Mohammed Abubakar Mawoli
Keywords: Liberalisation, telecommunication, Nigeria, and GSM.
In Nigeria, the privatization of public enterprises at the Federal, States and Local government levels as well as the pursuit of deregulation/liberalization policies have contributed immensely in the rapid growth of the country’s service sector. The telecommunication industry that hitherto had only one telecommunication service provider, had 21 operators as at September 2008, and with the entrance of Etisalat in the last quarter of 2008 the number of telecommunication operators increased to 22. The story is the same in other service sectors. For example, government monopoly in the provision of education – primary, secondary and university - has long been broken. There was no single private university in Nigeria as at 1998, but as at 2005 there were 23 (Obasi, 2007), increasing to 32 in May 2007. The health, aviation, road transportation and tourism sectors have all witnessed private operators in large numbers which have stirred intensive competition.
This paper is specifically aimed at reviewing the pre and post liberalization epochs of the Nigerian telecommunication industry in terms of changes in government policies, number of operators and nature of competition, number of connected or active lines, foreign direct investment,
employment generation, and operators’ customer base / market share.
The concept of liberalisation
(Parkin, Powell and Mattews, 1997). It has been introduced where the existing regulation is thought to cause a barrier to entry in a market there by reducing competition. According to Wikipedia (2009), liberalization refers to a relaxation of previous government restrictions, usually in areas of social or economic policy. Liberalization is comprehensively described by Oyejide and Bankole (2001:3) as:
The freeing up of restrictive conditions through the introduction of laws and regulations aimed at bringing about a more competitive market structure. Liberalization measures are established to remove many growth-retarding characteristics embedded in the structure of the economy, such as heavy government intervention, restrictive entry and exit conditions in particular industries, and ceilings on input and output price. The overriding objective of liberalization is to create a market structure devoid of government-induced distortions in resource allocation, where the primacy of market forces is firmly established.

> Supplied records:
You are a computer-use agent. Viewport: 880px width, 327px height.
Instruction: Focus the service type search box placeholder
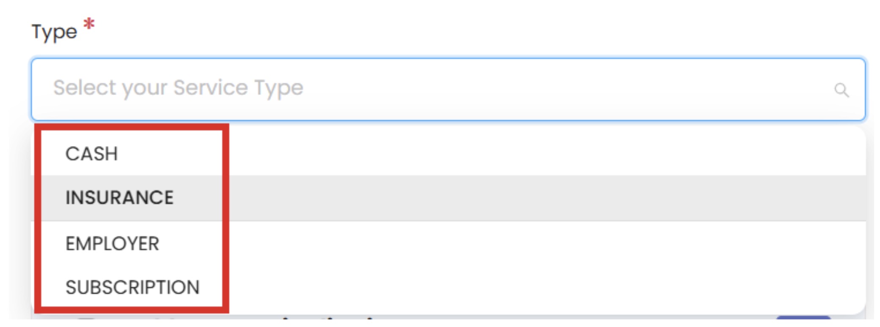pyautogui.click(x=178, y=88)
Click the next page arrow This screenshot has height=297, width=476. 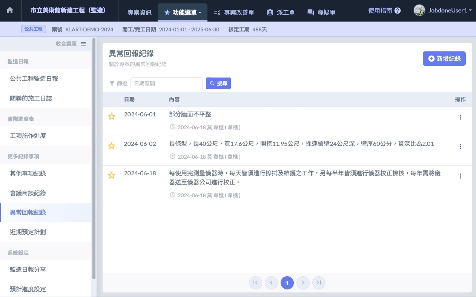point(303,283)
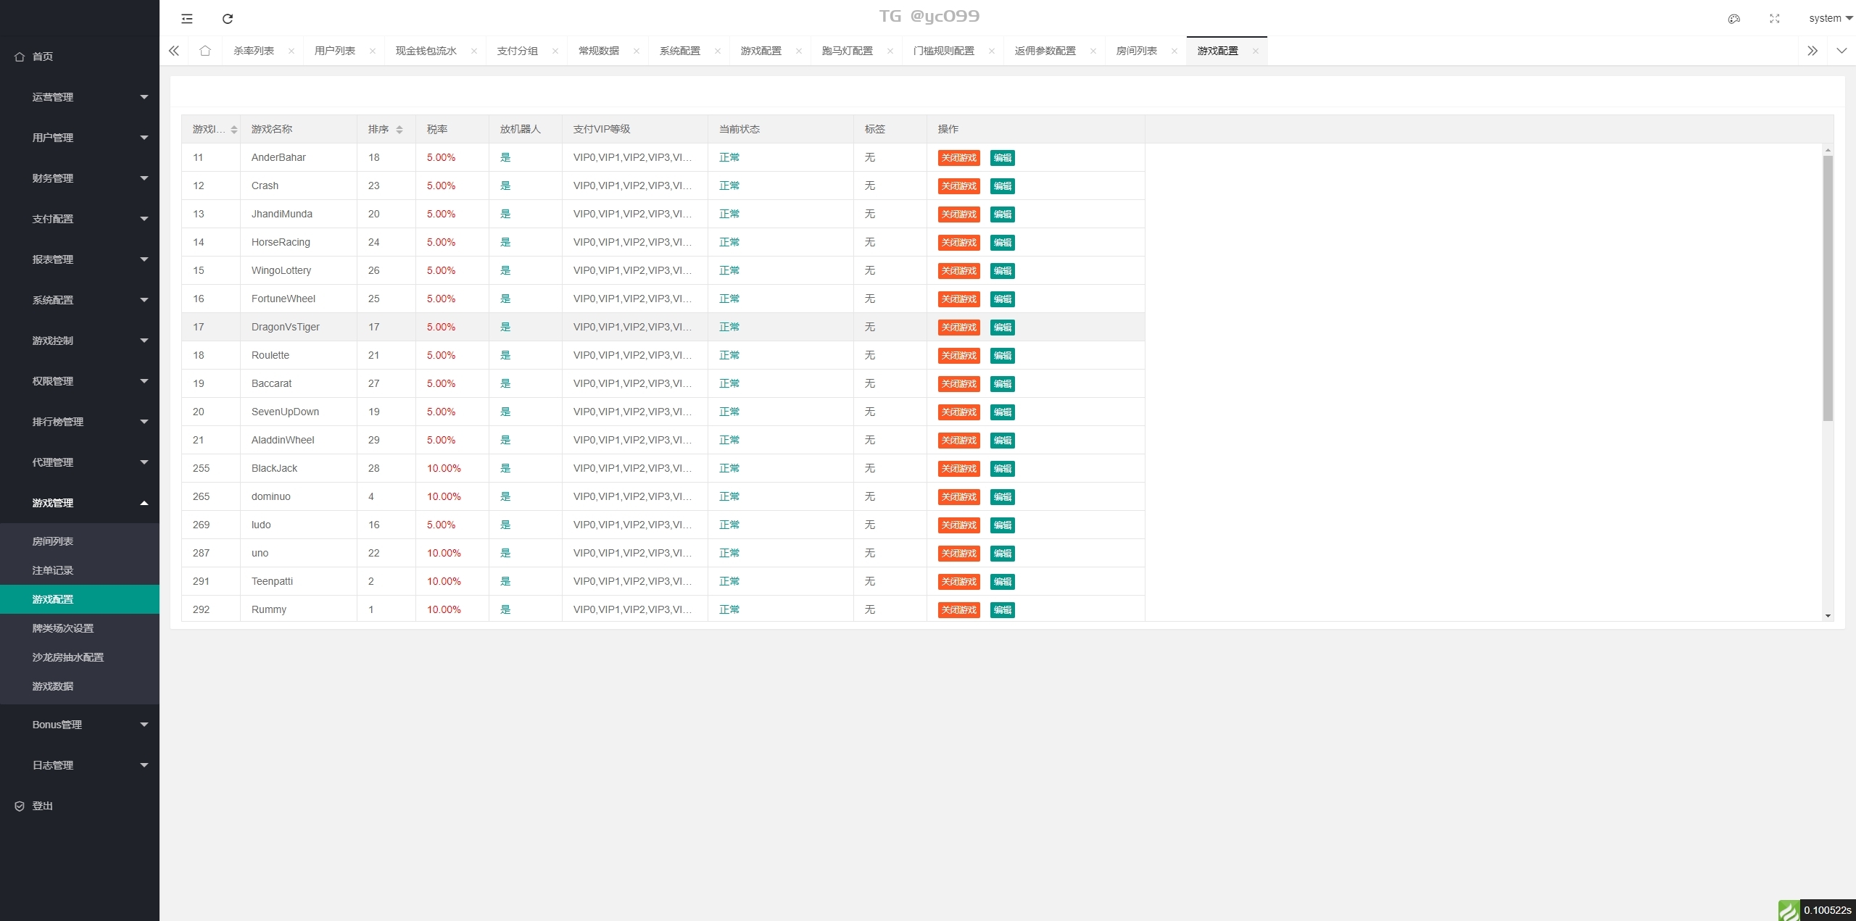Click the table's vertical scrollbar

1828,290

> Set tasks:
A: Answer these questions from the paper on Nigeria's telecommunication liberalization:
(i) How many telecommunication operators did Nigeria have as at September 2008?
(ii) How many private universities did Nigeria have in May 2007?
(iii) According to Oyejide and Bankole, what is the overriding objective of liberalization?
B: Carry on the paper on liberalization of Nigeria's telecommunication industry from its last sentence.

> Responses to the exercise:
A:
(i) 21
(ii) 32
(iii) To create a market structure devoid of government-induced distortions in resource allocation, where the primacy of market forces is firmly established.

B:
From the above definitions, it is crystal clear that liberalization is nothing more than removal of laws that prevent competition, innovation, market and economic growth, and competitive pricing. Parkin et al. and Oyejide and Bankole’s definition of liberalization and deregulation is tilted toward economic liberalization, but liberalization also touches on social issues such as relaxing laws that restrict abortion and divorce (Wikipedia, 2008).
Liberalisation can take place via unilateral or multilateral arrangements. Unilateral liberalization is initiated by a given country without any external influence. According to Oyejide and Bankole (2001), the driving force of such an approach is the strong need to restructure and reposition the economy for sustainable growth, achieved through the establishment of pro-competition regulatory and institutional framework. On the other hand, multilateral liberalization is when external government(s) or international institution(s) exert pressure on a given country to reform trade or social regulations. Multilateral approach is superior to the unilateral approach because it assists countries to lock in or sustain reforms, and enhance their predictability and stability as well as transparency (Oyejide and Bankole, 2001).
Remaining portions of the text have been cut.